Action item:
With pictures left out, output exactly the lines from the line holding "The image size is (720, 494)." through the end of the data, both included.

--- The data Enclosed Below ---

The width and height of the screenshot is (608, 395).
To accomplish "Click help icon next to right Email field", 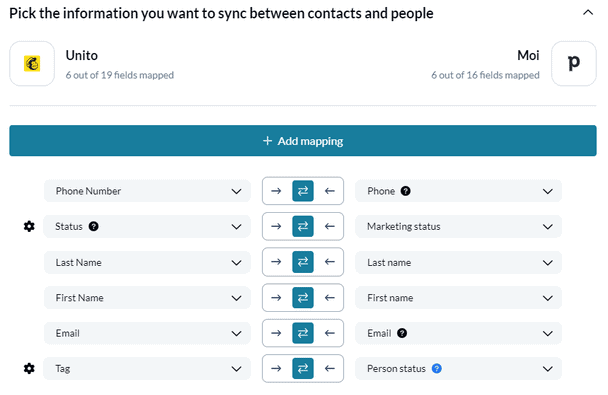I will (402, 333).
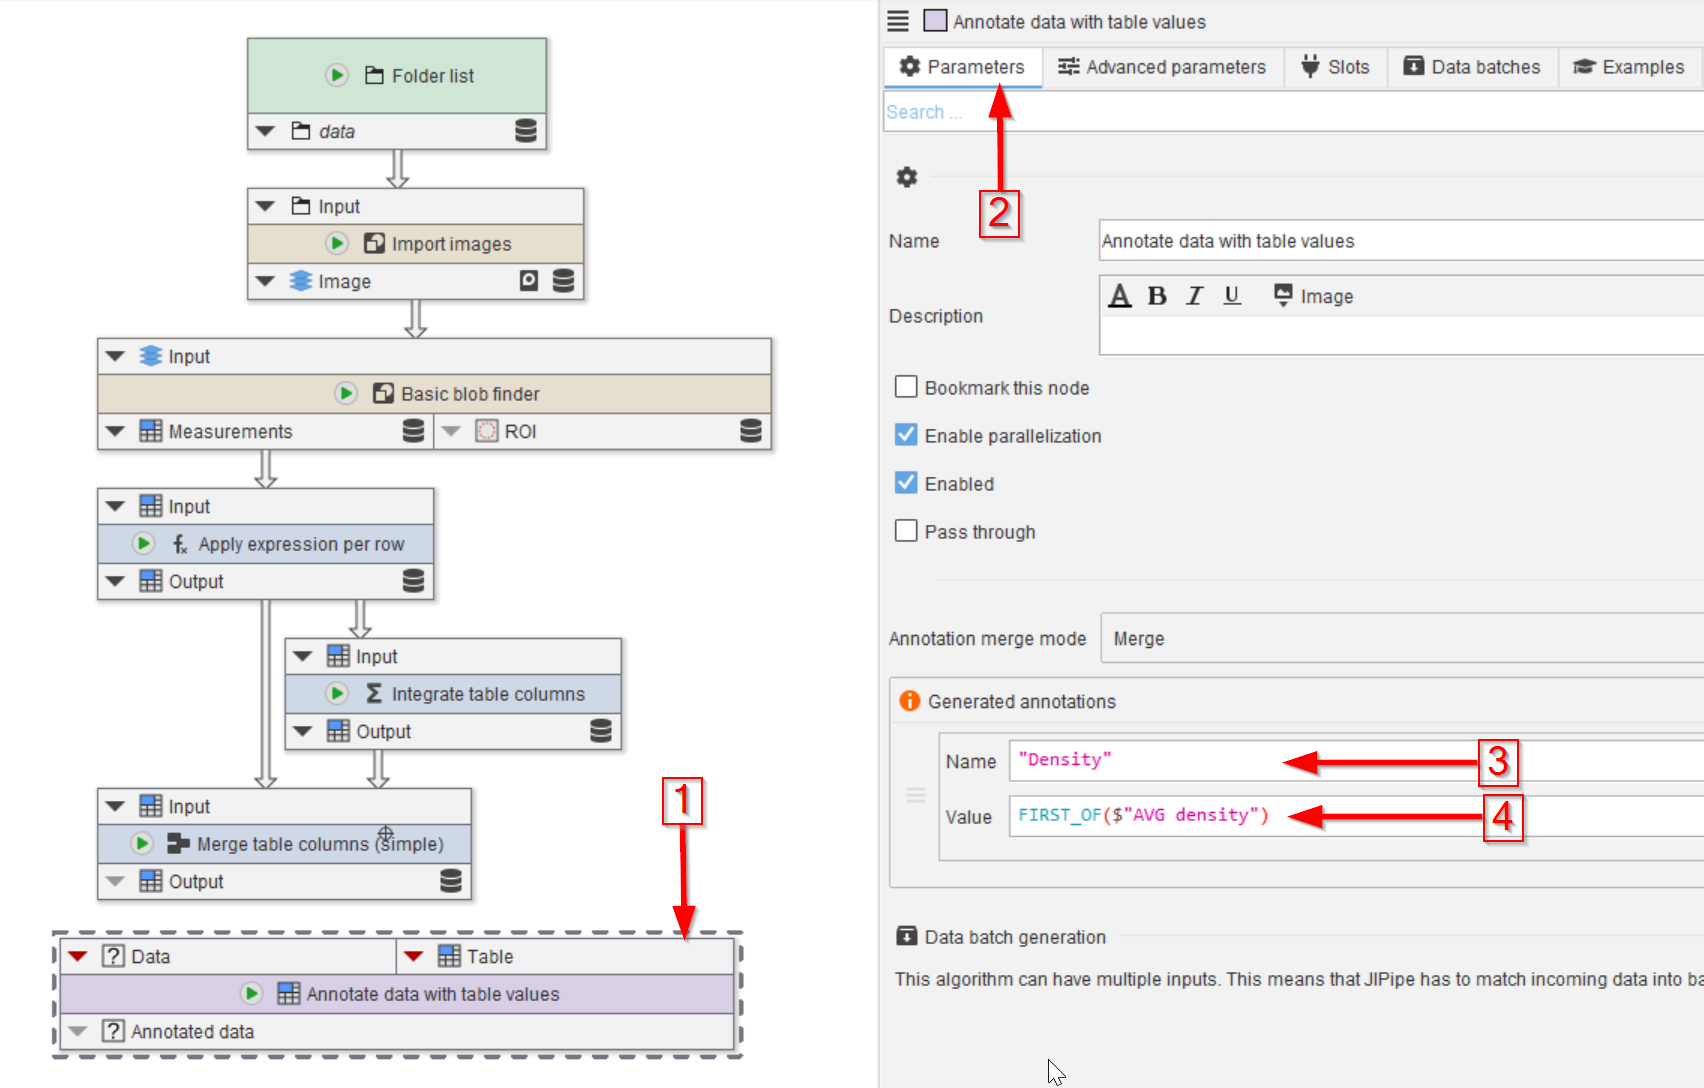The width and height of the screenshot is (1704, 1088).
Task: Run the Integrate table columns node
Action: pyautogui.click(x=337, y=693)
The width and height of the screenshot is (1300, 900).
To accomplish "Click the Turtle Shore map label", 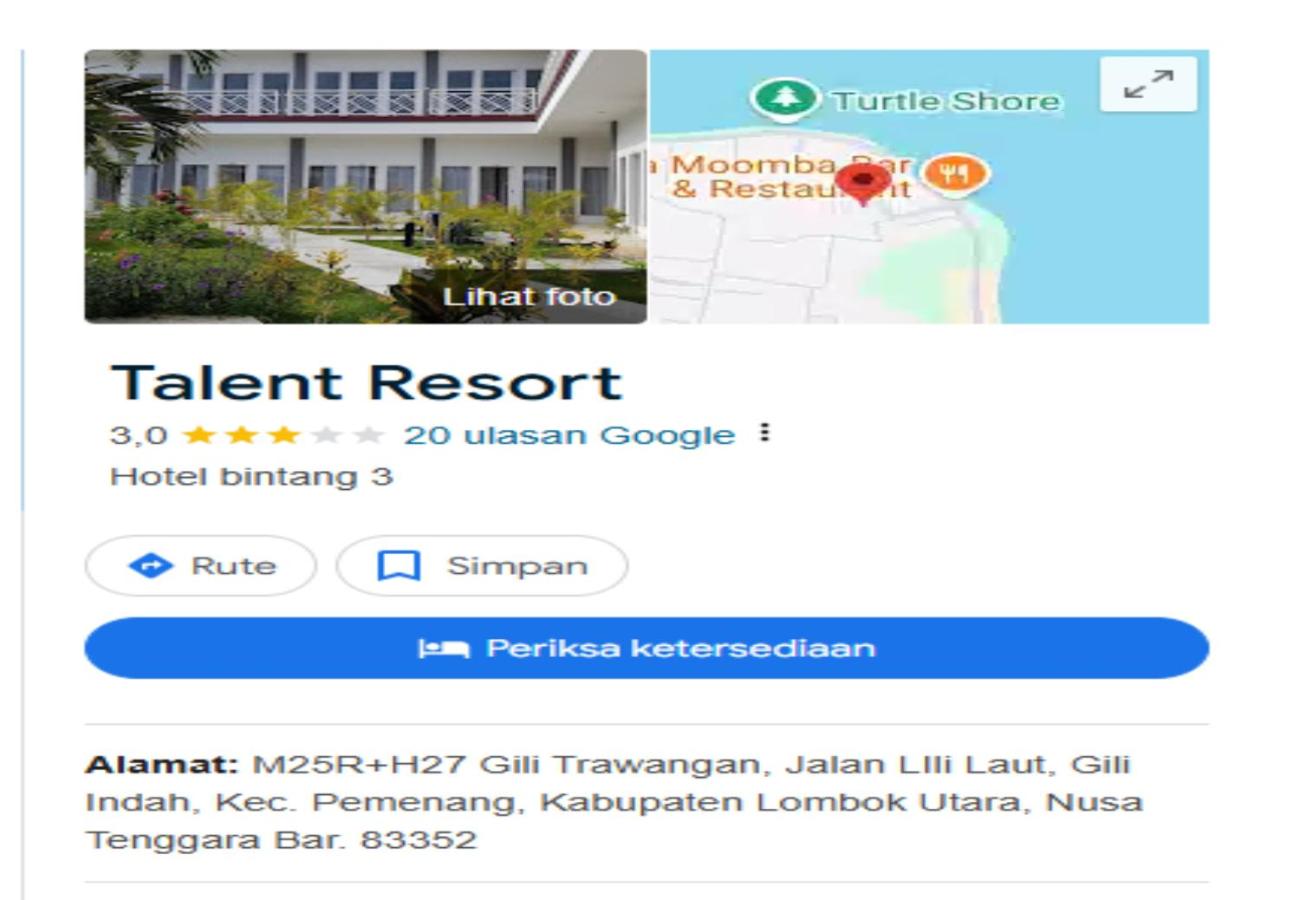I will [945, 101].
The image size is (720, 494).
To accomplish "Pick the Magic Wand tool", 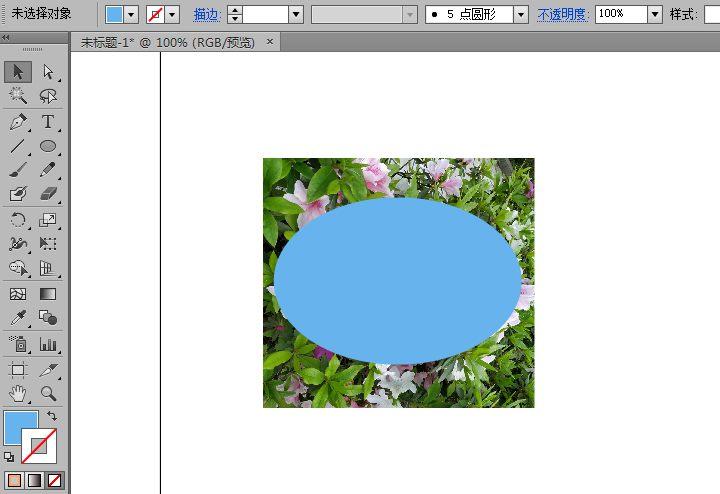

--- End of Enclosed The data ---

Answer box:
The image size is (720, 494).
To accomplish "Pick the Magic Wand tool", 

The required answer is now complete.